=== The problem ===
Pictures stay out of the copy. Transcribe exactly, and only, the line with "Expand the collapsed" through the last line of the entries below.

+++ Source information

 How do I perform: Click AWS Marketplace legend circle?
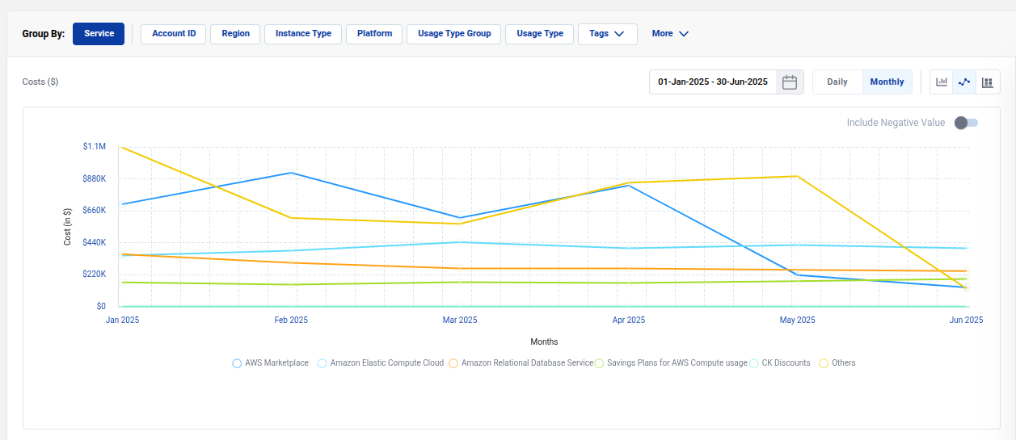tap(237, 363)
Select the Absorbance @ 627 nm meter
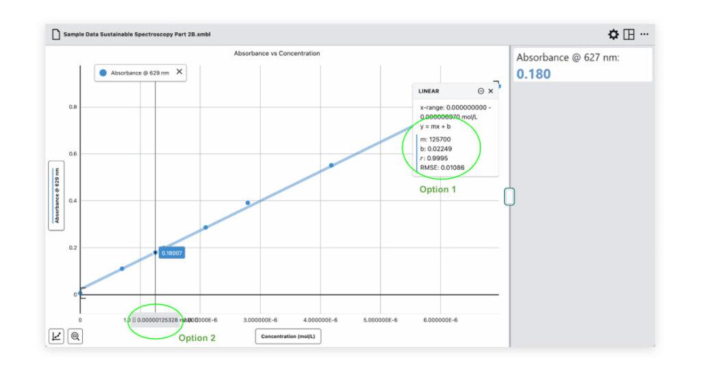This screenshot has height=371, width=701. [581, 66]

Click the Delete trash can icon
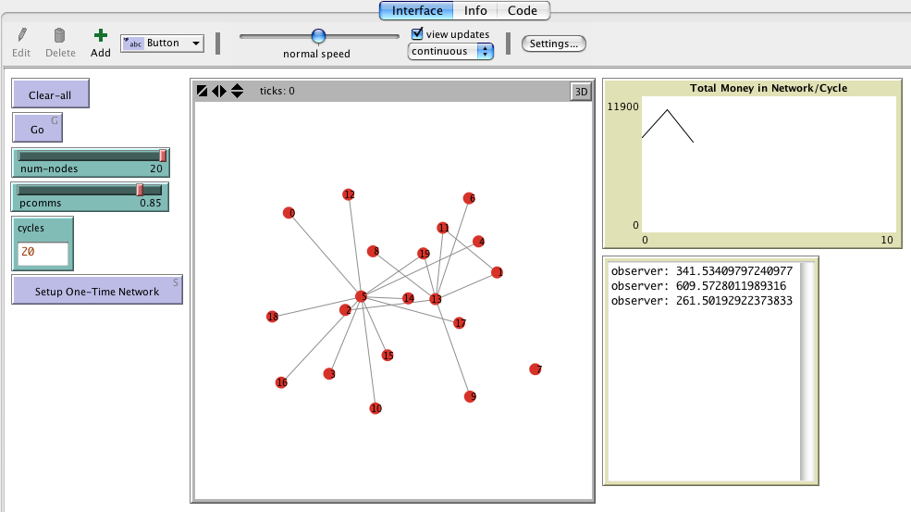pos(60,36)
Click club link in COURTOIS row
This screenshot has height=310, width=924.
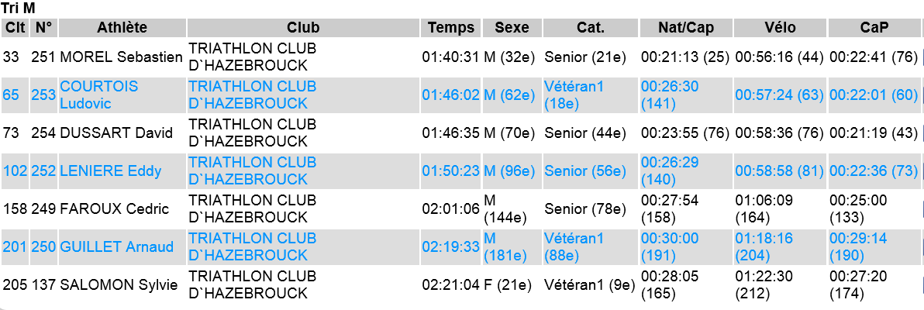click(x=252, y=95)
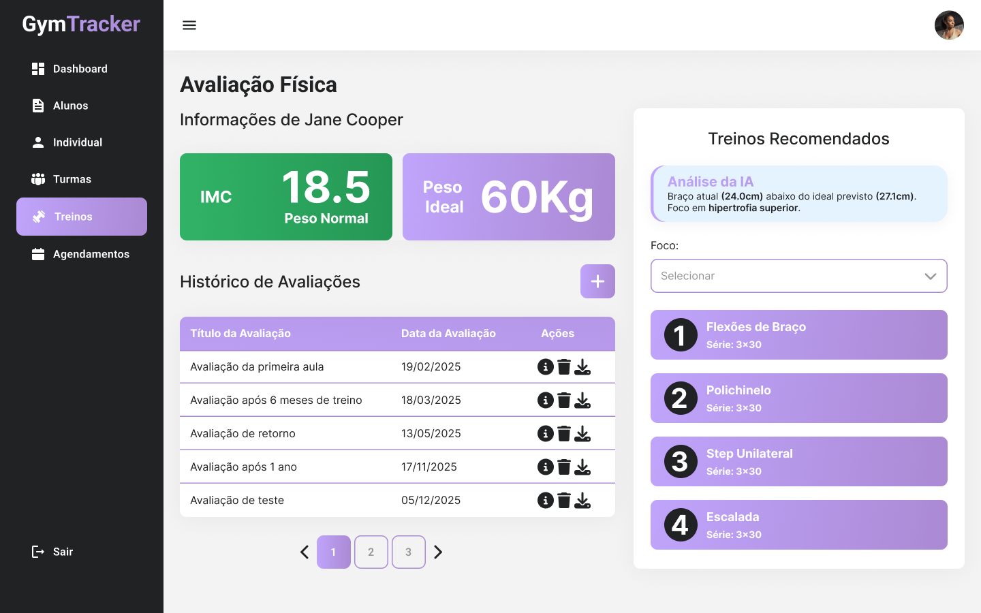
Task: Jump to page 2 of history
Action: pyautogui.click(x=371, y=552)
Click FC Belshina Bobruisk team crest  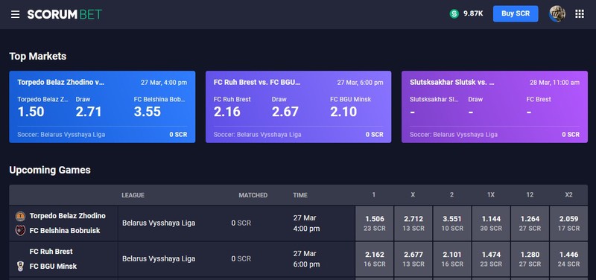(20, 231)
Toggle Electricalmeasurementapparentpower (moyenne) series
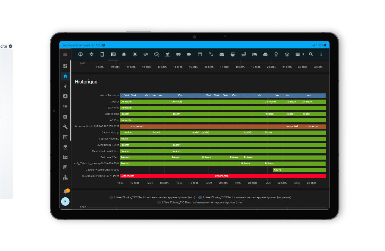This screenshot has height=251, width=385. [245, 197]
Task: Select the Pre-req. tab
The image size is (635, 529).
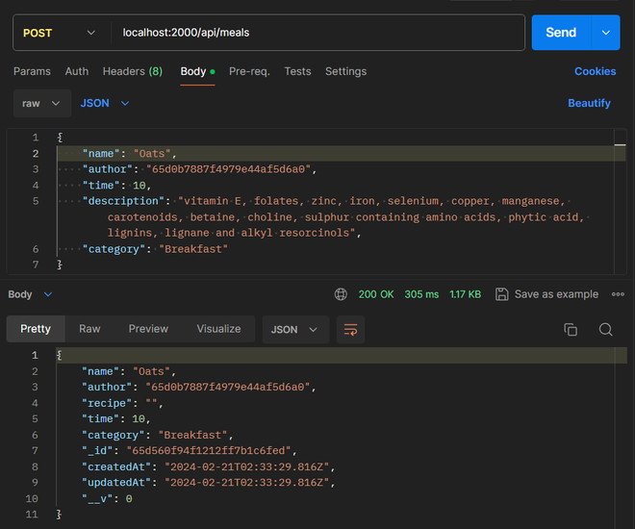Action: pos(249,71)
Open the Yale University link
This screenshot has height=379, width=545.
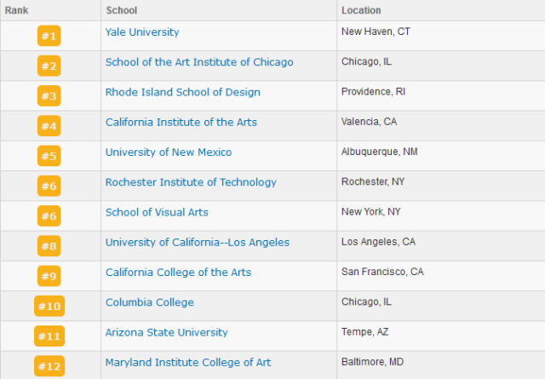[x=142, y=32]
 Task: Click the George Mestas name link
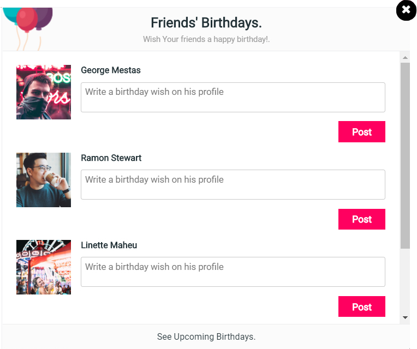tap(111, 70)
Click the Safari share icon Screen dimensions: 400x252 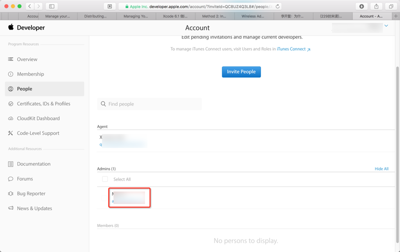[377, 7]
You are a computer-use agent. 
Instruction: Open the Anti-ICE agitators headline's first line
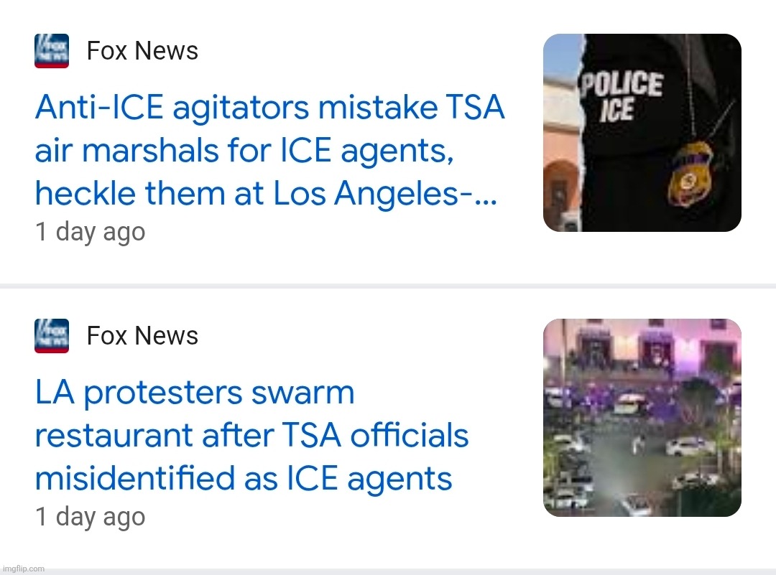(x=269, y=108)
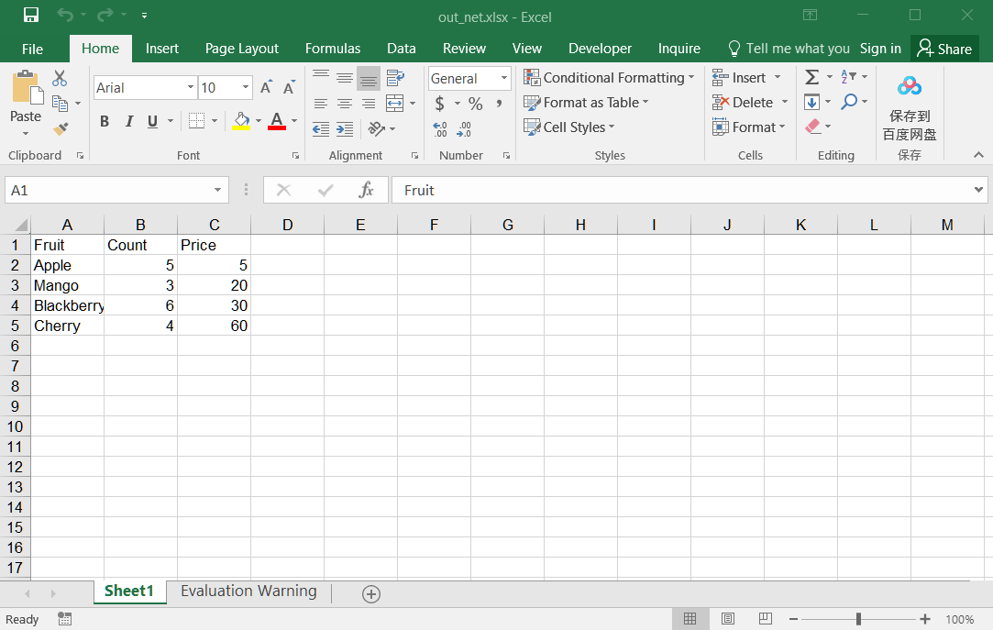Switch to the Evaluation Warning sheet tab
Viewport: 993px width, 630px height.
click(x=248, y=591)
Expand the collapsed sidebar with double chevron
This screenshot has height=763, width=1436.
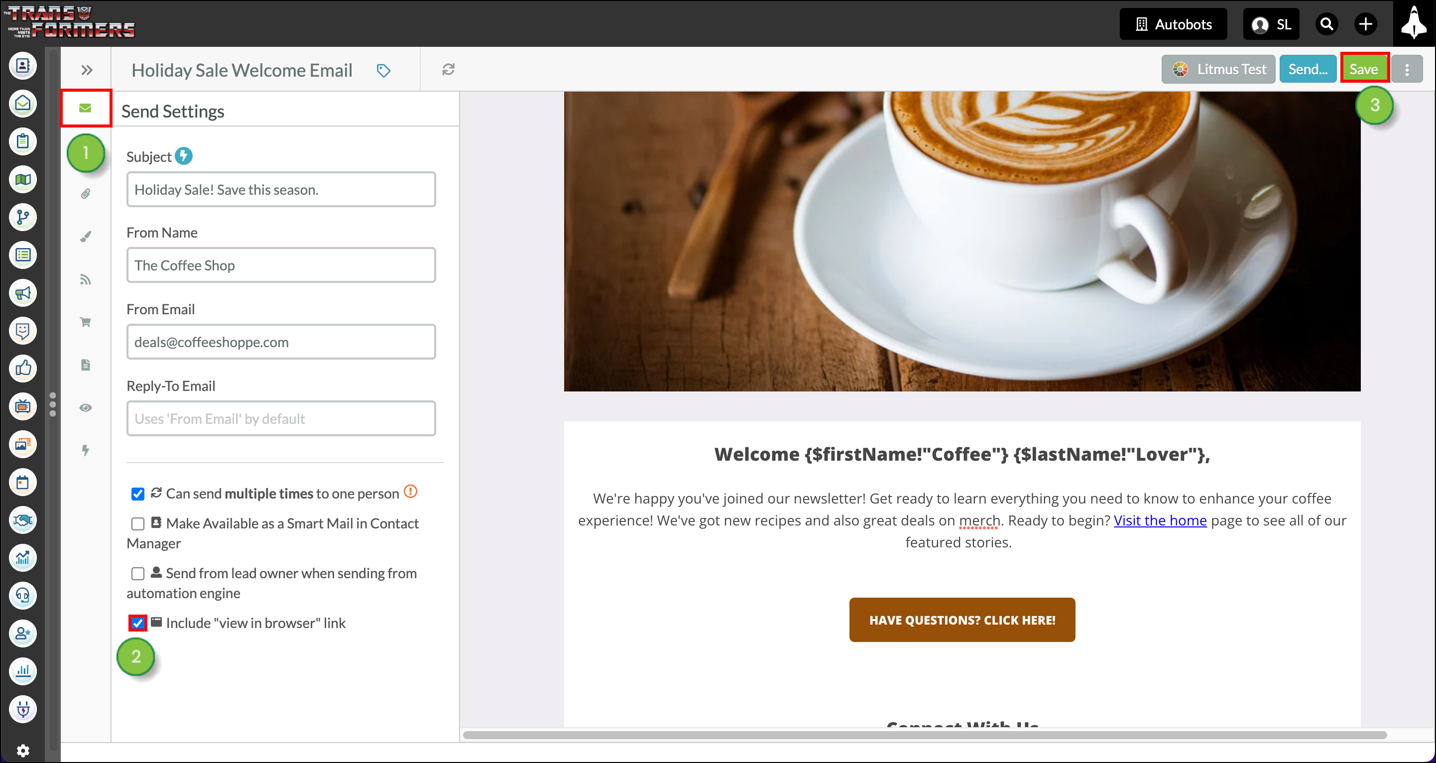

++++++

=== Solution ===
Expand the collapsed sidebar with double chevron
This screenshot has height=763, width=1436.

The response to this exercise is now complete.